Excellent board, i regret getting rid of mine

 

Very good deck, it’s a good length if you like longer boards for tech sliding…otherwise, the size is GREAT for cruising…also, it’s great for “freeriding”

 

Longboard Review

How long have you ridden the board

A year

What is your setup like?

Tracker sixtracks and Slide A’s for sliding, Indy 169’s and soft noskool clones for cruising

Typical Session Discipline

Sliding or drifting

Where did you purchase it?

MHS

What were the strengths of the deck.

Great beefy size, easy to lock into hands-down slides, multiple wheelbases, VERY versatile and durable

What were the weaknesses?

a bit flexy, if you’re into standup slides…the concave was a little weak too

Similar decks you have ridden?

Faltown 3.2, 34″ blank pool deck

Would you recommend it?

Yes

 

The Earthwing Drifter of this generation was made with Watson Laminate’s Fiberlam technology, seen on quite a few brands, including Tum Yeto (Foundation, etc.), Earthwing, even Sector9 and Arbor.  In the context of this board, a 38″ double-kick, the Fiberlam layup allowed a sort of diagonal torsion on the board, which was great for sliding as it allowed for a little sloppiness; it was very forgiving, as it kept all 4 wheels on the road at the same time.  I had the limited edition colorway from Milehighskates, which was green and turquoise, as opposed to the ‘standard’ version which was red and orange.  To this day, more than a decade later, I still regret selling this one…it was really THAT good.
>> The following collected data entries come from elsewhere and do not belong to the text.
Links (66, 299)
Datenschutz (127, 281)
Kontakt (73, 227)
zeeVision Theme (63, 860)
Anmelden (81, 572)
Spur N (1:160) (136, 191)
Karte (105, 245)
I’ve saved a metric fuckton of these small snippet reviews from the Silverfish forums, so I thought I’d begin posting them up here for posterity.  I’ll title each post with the piece of equipment, then copy/paste the brief review that I posted, and maybe a few notes at the bottom.  Did I mention I was once a top-10 reviewer on Silverfish?  Because I totally was.

Equipment Review

How long have you ridden them?

4 months

What Setup are you running them on?

CLB eleanor, bear grizzlies

Typical Discipline?

DH (bear in mind I’m a complete scrub, and never really got these above that 35mph threshold.  I’m not gonna bullshit you and say I took ’em up to 75, since truth be told, I may have broken 40 once, and 95% of my skating on these was done in the sub-30mph range)
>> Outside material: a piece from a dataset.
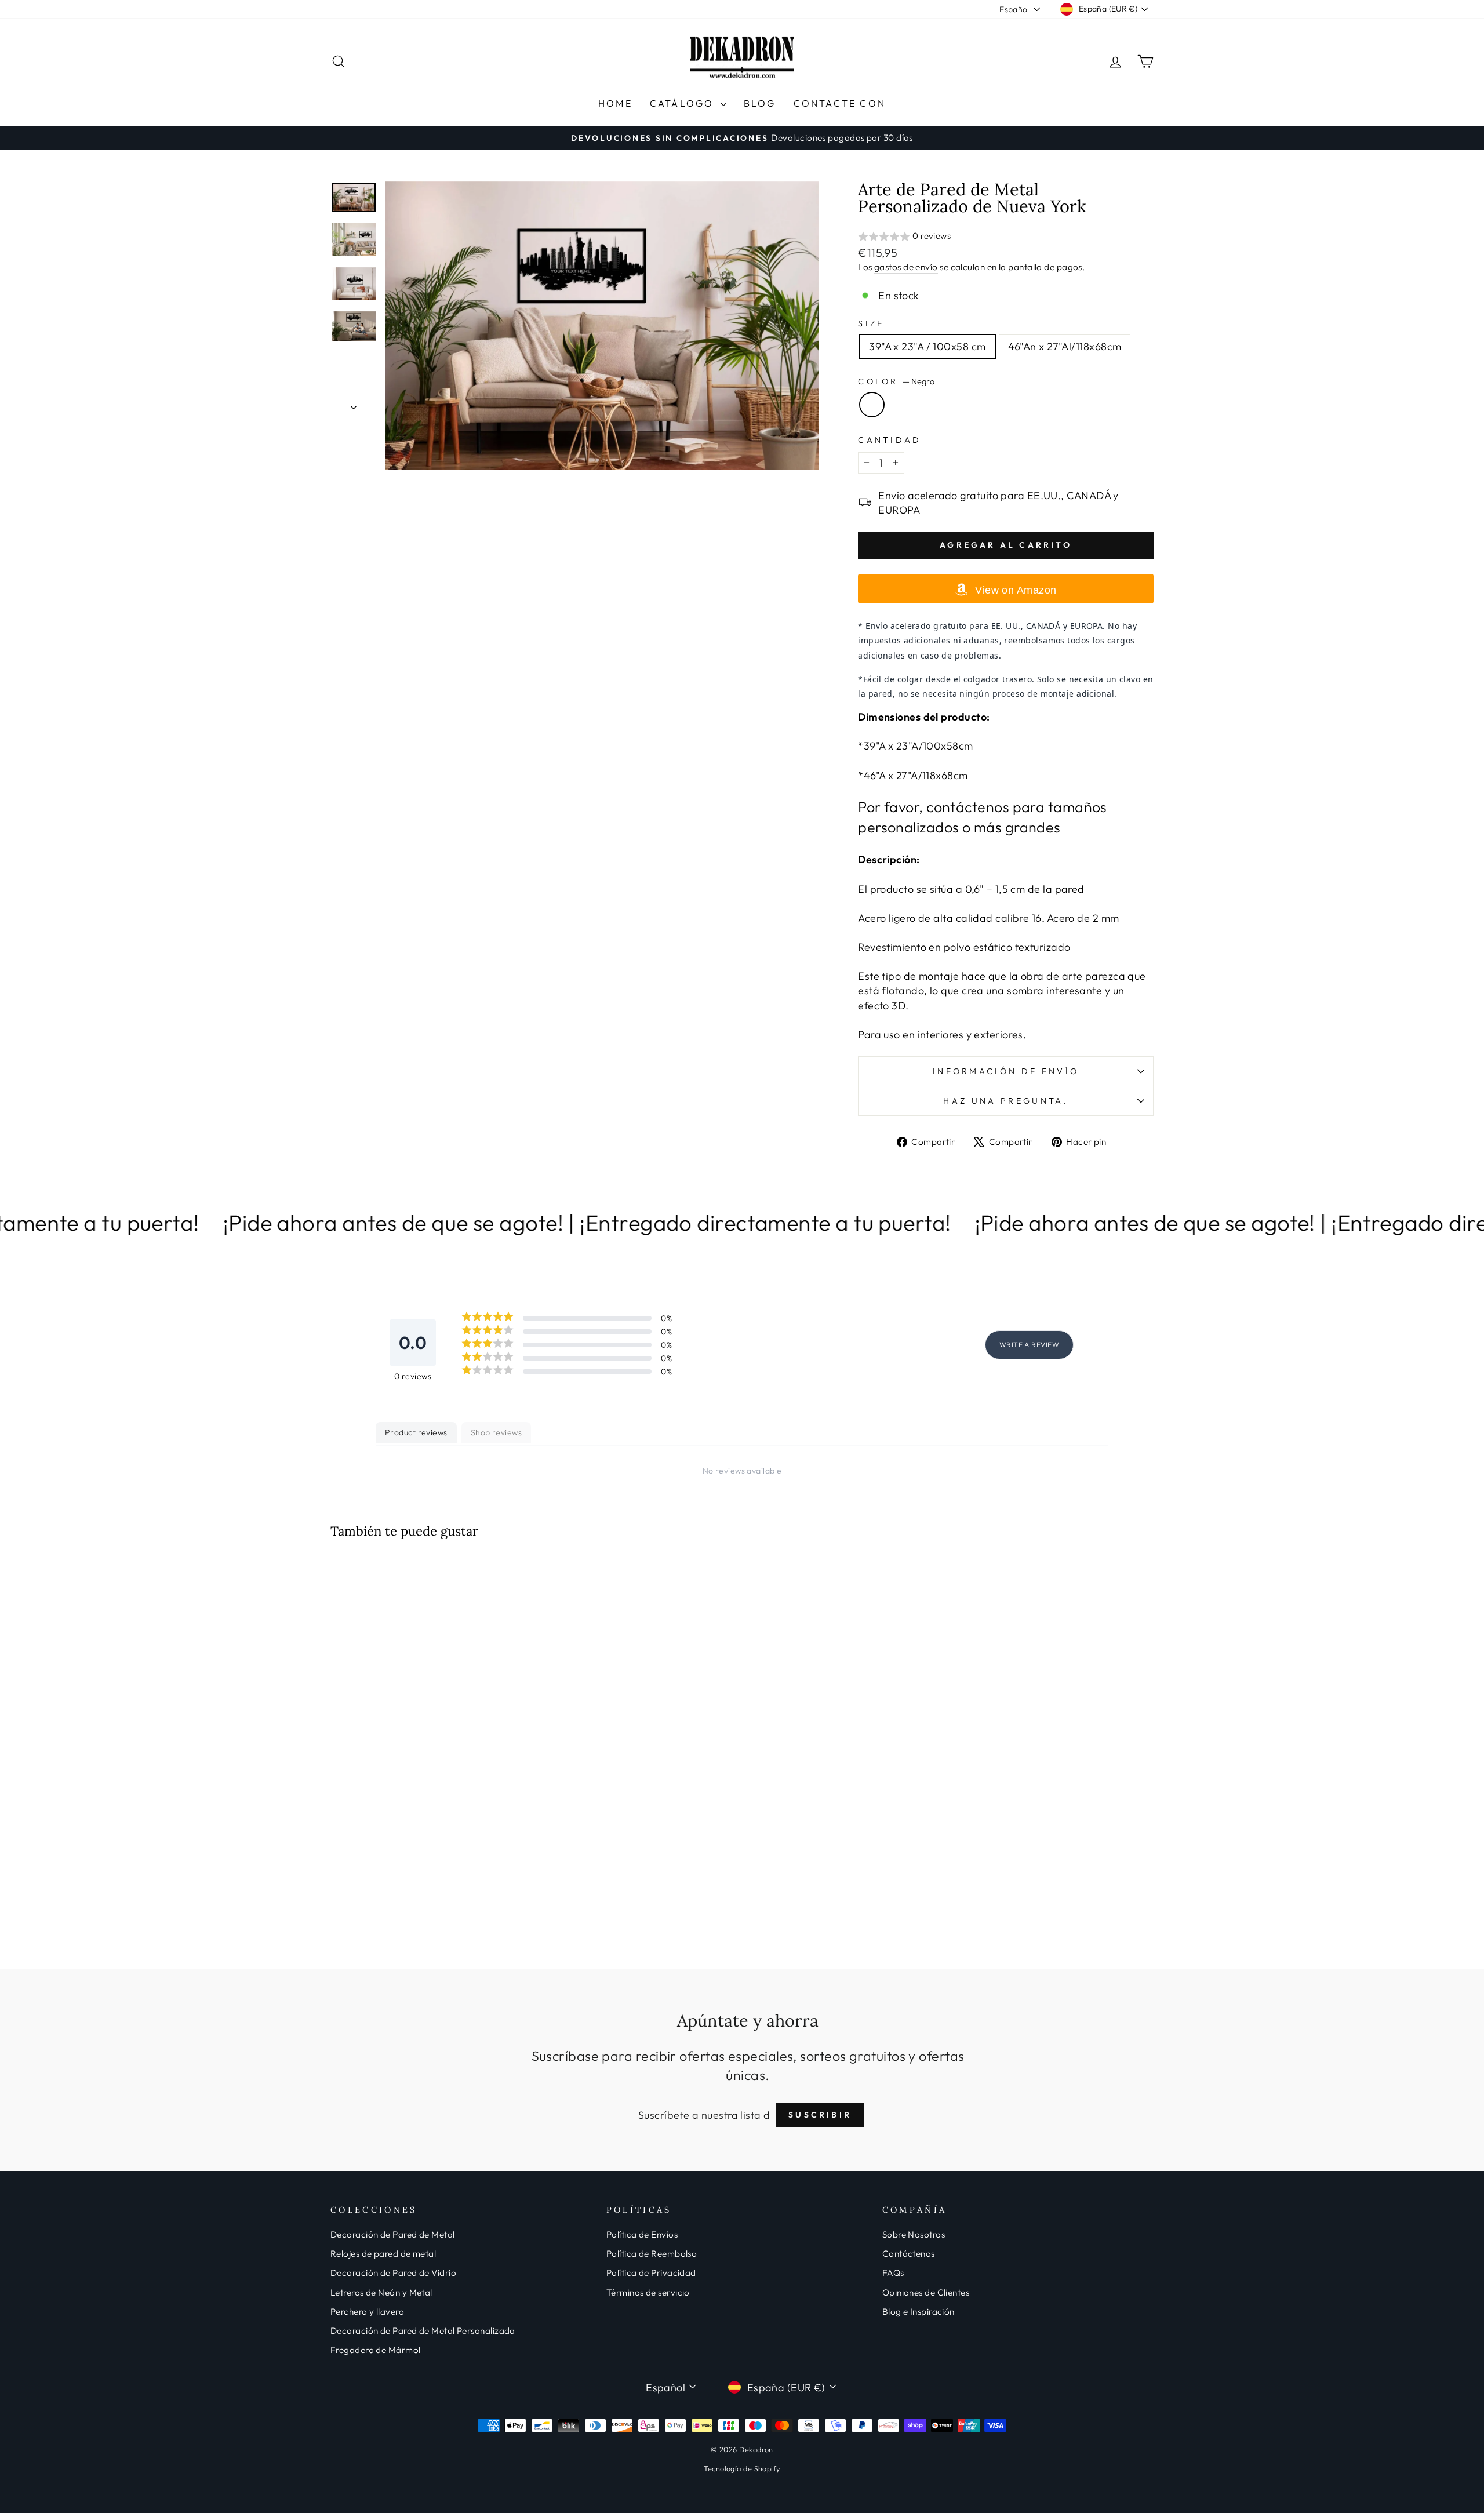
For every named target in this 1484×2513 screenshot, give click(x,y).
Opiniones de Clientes (925, 2292)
How much did you pay for them?

came with a complete

Where did you buy them?

chicagolongboards.com (now defunct)

What are their weaknesses?

their large size makes them too big for a lot of boards

What are their strengths?

great shape, great urethane quality, the ride quality was AMAZING, very driftable but still really grippy, the large core made them feel fast where other similar-shaped/sized wheels would feel slow

What similar equipment have you ridden?

81a gumballs, 76mm earthwing superballs

Would you recommend them?

Yes

 

Flywheels were a game-changing product in their time.  Abec11’s Classic urethane is badass.  This is one wheel I truly regret selling.